#### Problem
Exactly as they stand, set down all of the records again.

Saved entries:
Start of Block
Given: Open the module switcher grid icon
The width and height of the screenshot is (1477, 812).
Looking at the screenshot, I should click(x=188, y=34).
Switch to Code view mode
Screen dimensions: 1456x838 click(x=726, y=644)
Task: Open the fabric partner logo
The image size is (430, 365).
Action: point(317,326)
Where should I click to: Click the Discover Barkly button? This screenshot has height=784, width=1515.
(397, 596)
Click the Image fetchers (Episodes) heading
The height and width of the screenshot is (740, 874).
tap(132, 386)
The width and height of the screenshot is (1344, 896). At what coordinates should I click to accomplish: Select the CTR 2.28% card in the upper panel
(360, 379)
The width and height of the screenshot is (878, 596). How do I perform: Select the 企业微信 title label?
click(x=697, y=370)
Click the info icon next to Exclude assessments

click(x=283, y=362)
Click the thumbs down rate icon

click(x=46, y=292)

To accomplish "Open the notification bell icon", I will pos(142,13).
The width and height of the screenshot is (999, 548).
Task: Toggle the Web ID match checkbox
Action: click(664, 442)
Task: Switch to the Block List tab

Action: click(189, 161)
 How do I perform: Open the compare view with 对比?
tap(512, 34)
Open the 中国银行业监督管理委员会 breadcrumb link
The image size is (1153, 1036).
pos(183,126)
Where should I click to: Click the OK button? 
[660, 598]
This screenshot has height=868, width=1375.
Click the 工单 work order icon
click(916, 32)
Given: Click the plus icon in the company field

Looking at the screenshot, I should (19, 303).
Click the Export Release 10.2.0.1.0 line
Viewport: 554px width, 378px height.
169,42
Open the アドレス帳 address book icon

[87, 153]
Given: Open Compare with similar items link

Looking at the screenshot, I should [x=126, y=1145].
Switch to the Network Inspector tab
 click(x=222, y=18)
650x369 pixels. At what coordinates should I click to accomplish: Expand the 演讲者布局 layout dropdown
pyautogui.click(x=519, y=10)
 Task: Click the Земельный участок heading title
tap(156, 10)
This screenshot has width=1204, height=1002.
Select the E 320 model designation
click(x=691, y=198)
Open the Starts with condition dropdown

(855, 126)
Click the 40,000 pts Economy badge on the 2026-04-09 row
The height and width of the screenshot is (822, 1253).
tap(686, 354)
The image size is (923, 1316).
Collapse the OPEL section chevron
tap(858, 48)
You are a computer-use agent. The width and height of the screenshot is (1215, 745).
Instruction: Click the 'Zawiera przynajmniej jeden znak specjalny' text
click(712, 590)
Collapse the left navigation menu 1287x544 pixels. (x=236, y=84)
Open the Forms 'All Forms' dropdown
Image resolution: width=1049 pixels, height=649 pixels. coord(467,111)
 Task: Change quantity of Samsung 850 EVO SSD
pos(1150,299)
End of Block
#### Answer for the task
Given: Open the module switcher grid icon
The width and height of the screenshot is (1477, 812).
Looking at the screenshot, I should click(x=188, y=34).
Switch to Code view mode
Screen dimensions: 1456x838 click(x=726, y=644)
Task: Open the fabric partner logo
The image size is (430, 365).
Action: point(317,326)
Where should I click to: Click the Discover Barkly button? This screenshot has height=784, width=1515.
(397, 596)
Click the Image fetchers (Episodes) heading
The height and width of the screenshot is (740, 874).
tap(132, 386)
The width and height of the screenshot is (1344, 896). At what coordinates should I click to accomplish: Select the CTR 2.28% card in the upper panel
(360, 379)
The width and height of the screenshot is (878, 596). How do I perform: Select the 企业微信 title label?
click(x=697, y=370)
Click the info icon next to Exclude assessments

click(x=283, y=362)
Click the thumbs down rate icon

click(x=46, y=292)

To accomplish "Open the notification bell icon", I will pos(142,13).
The width and height of the screenshot is (999, 548).
Task: Toggle the Web ID match checkbox
Action: click(664, 442)
Task: Switch to the Block List tab

Action: click(189, 161)
 How do I perform: Open the compare view with 对比?
tap(512, 34)
Open the 中国银行业监督管理委员会 breadcrumb link
The image size is (1153, 1036).
pos(183,126)
Where should I click to: Click the OK button? 
[660, 598]
This screenshot has height=868, width=1375.
Click the 工单 work order icon
click(916, 32)
Given: Click the plus icon in the company field

Looking at the screenshot, I should (19, 303).
Click the Export Release 10.2.0.1.0 line
Viewport: 554px width, 378px height.
169,42
Open the アドレス帳 address book icon

[87, 153]
Given: Open Compare with similar items link

Looking at the screenshot, I should [x=126, y=1145].
Switch to the Network Inspector tab
 click(x=222, y=18)
650x369 pixels. At what coordinates should I click to accomplish: Expand the 演讲者布局 layout dropdown
pyautogui.click(x=519, y=10)
 Task: Click the Земельный участок heading title
tap(156, 10)
This screenshot has width=1204, height=1002.
Select the E 320 model designation
click(x=691, y=198)
Open the Starts with condition dropdown

(855, 126)
Click the 40,000 pts Economy badge on the 2026-04-09 row
The height and width of the screenshot is (822, 1253).
tap(686, 354)
The image size is (923, 1316).
Collapse the OPEL section chevron
tap(858, 48)
You are a computer-use agent. The width and height of the screenshot is (1215, 745).
Instruction: Click the 'Zawiera przynajmniej jeden znak specjalny' text
click(712, 590)
Collapse the left navigation menu 1287x544 pixels. (x=236, y=84)
Open the Forms 'All Forms' dropdown
Image resolution: width=1049 pixels, height=649 pixels. coord(467,111)
 Task: Change quantity of Samsung 850 EVO SSD
pos(1150,299)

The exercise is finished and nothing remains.